*I was very happy to speak at Curry On once again. Last year, following our work with Quasar, I spoke on continuations vs. monads. This year I gave a talk about computational complexity results in software verification, a subject I became interested in while formally specifying and verifying our upcoming revamped version of Galaxy.*

*What follows is the first half of an extended version of the talk (embedded above), containing some additional proofs and results I didn’t have time to cover, complete with footnotes, for those wishing to study the topics further.*

In this article, we try to understand the relationship between programs and correctness, and in particular, why writing correct programs must be hard. We will review results from computability theory and complexity theory, and see that programs and complete understanding – which is required for correctness – are fundamentally at odds. The main contribution of this text is aggregating in one place some results (as well as some references) pertaining to the *essential* difficulty of producing correct software. My motivation was various statements I found online (such as this, although it is far from the only one) claiming that software correctness is *easy* to achieve with the right tools. While some tools may (and do) certainly assist ensuring programs are correct, correctness comes at a significant cost. The cost of correctness – like the energy cost of reducing entropy – is a result of the “natural laws” of computation, that cannot possibly be avoided.

## Chapter I: Foundations

The story of theoretical CS began about a hundred years ago. With the growing success of mathematical logic, the mathematician David Hilbert laid out a program to formalize all of mathematics. He wanted to prove the formalism consistent and complete, and to find a decision procedure, an algorithm for determining the truth of every formal statement:

**Consistency**: proof that no contradiction can be obtained in the formalism.**Completeness**: all true mathematical statements can be proved in the formalism.**Decidability**: an algorithm deciding whether any statement is a theorem (**Entscheidungsproblem**)

Hilbert believed that anything that can be formally reasoned can also be fully understood, and by that I mean all of its properties proven. the 19th century view on the limits of knowledge was expressed by the maxim “ignoramus et ignorabimus”, meaning “we do not know and we will not know”. For his retirement in 1930, Hilbert gave a lecture – “Naturerkennen und Logik” (Logic and the understanding of nature) – in Königsberg to the Society of German Scientists and Physicians which he challenged this view. He said:

For the mathematician there is no Ignorabimus, and, in my opinion, not at all for natural science either. … The true reason why [no one] has succeeded in finding an unsolvable problem is, in my opinion, that there *is no* unsolvable problem. In contrast to the foolish Ignorabimus, our credo avers: **We must know, we shall know! ^{1}**

Those words – *Wir müssen wissen. Wir werden wissen* – are inscribed on his tombstone.

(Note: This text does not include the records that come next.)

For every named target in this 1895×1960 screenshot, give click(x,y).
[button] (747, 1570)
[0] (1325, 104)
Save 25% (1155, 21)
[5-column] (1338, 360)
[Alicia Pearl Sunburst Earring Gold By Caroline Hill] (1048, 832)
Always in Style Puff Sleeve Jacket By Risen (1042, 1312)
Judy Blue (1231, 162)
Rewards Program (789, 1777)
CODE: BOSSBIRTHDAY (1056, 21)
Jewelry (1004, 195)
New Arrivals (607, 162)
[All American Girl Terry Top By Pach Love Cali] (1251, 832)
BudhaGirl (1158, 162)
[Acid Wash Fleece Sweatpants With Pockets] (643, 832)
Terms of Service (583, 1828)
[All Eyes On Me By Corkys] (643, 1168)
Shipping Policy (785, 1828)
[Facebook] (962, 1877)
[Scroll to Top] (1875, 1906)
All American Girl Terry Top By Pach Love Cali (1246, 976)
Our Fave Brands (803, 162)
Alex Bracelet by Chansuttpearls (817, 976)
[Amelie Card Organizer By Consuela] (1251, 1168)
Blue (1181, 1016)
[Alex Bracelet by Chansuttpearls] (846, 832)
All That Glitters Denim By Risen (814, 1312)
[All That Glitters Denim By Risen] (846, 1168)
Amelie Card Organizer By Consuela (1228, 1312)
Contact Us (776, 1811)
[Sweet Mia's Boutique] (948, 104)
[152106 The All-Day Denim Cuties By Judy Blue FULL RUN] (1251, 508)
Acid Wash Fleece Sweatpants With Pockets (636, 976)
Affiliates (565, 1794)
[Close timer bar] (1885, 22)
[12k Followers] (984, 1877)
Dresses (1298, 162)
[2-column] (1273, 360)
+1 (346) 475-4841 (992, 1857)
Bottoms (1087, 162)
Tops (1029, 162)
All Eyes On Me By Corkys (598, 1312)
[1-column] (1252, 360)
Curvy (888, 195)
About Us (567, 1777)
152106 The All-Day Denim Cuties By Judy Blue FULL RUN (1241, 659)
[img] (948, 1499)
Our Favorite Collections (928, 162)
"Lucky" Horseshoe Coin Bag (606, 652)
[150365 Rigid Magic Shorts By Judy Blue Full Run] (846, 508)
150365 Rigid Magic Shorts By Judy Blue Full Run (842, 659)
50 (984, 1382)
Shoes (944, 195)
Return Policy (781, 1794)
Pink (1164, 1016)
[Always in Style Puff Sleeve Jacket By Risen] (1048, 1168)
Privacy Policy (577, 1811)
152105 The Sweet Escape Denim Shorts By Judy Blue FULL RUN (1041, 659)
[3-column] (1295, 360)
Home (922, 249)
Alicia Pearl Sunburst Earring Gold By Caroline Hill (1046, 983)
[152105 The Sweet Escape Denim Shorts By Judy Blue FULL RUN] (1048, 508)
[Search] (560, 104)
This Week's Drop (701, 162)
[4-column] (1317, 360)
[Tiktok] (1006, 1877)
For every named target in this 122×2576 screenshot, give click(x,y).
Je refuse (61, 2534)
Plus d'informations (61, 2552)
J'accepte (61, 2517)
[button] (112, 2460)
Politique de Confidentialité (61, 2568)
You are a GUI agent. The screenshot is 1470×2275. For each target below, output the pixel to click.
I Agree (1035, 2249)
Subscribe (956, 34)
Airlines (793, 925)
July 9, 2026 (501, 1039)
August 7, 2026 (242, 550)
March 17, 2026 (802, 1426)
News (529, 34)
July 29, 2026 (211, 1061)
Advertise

Unbeknownst to Hilbert at the time, his program had been demolished a day earlier, when Kurt Gödel tentatively announced his first incompleteness result^{2}.

Gödel’s incompleteness theorems demolished the first two pillars of Hilbert’s program (some say also the third, only he didn’t realize it^{3}), and in 1936, Church and Turing broke the third, that of the decision problem, with proofs of what is today known as the halting theorem.

The halting theorem – CS’s first theorem – was proven in both Alonzo Church’s^{4} and Alan Turing’s^{5} papers in 1936. The theorem is so fundamental to the essence of computation that it is no accident that it appeared alongside both formulations of computation. It states that there cannot exist an algorithm that decides whether any given program ever terminates. The proof (which is given here in a shortened form) is based on the idea of diagonalization, or self reference, the same idea Gödel had used in his incompleteness proof.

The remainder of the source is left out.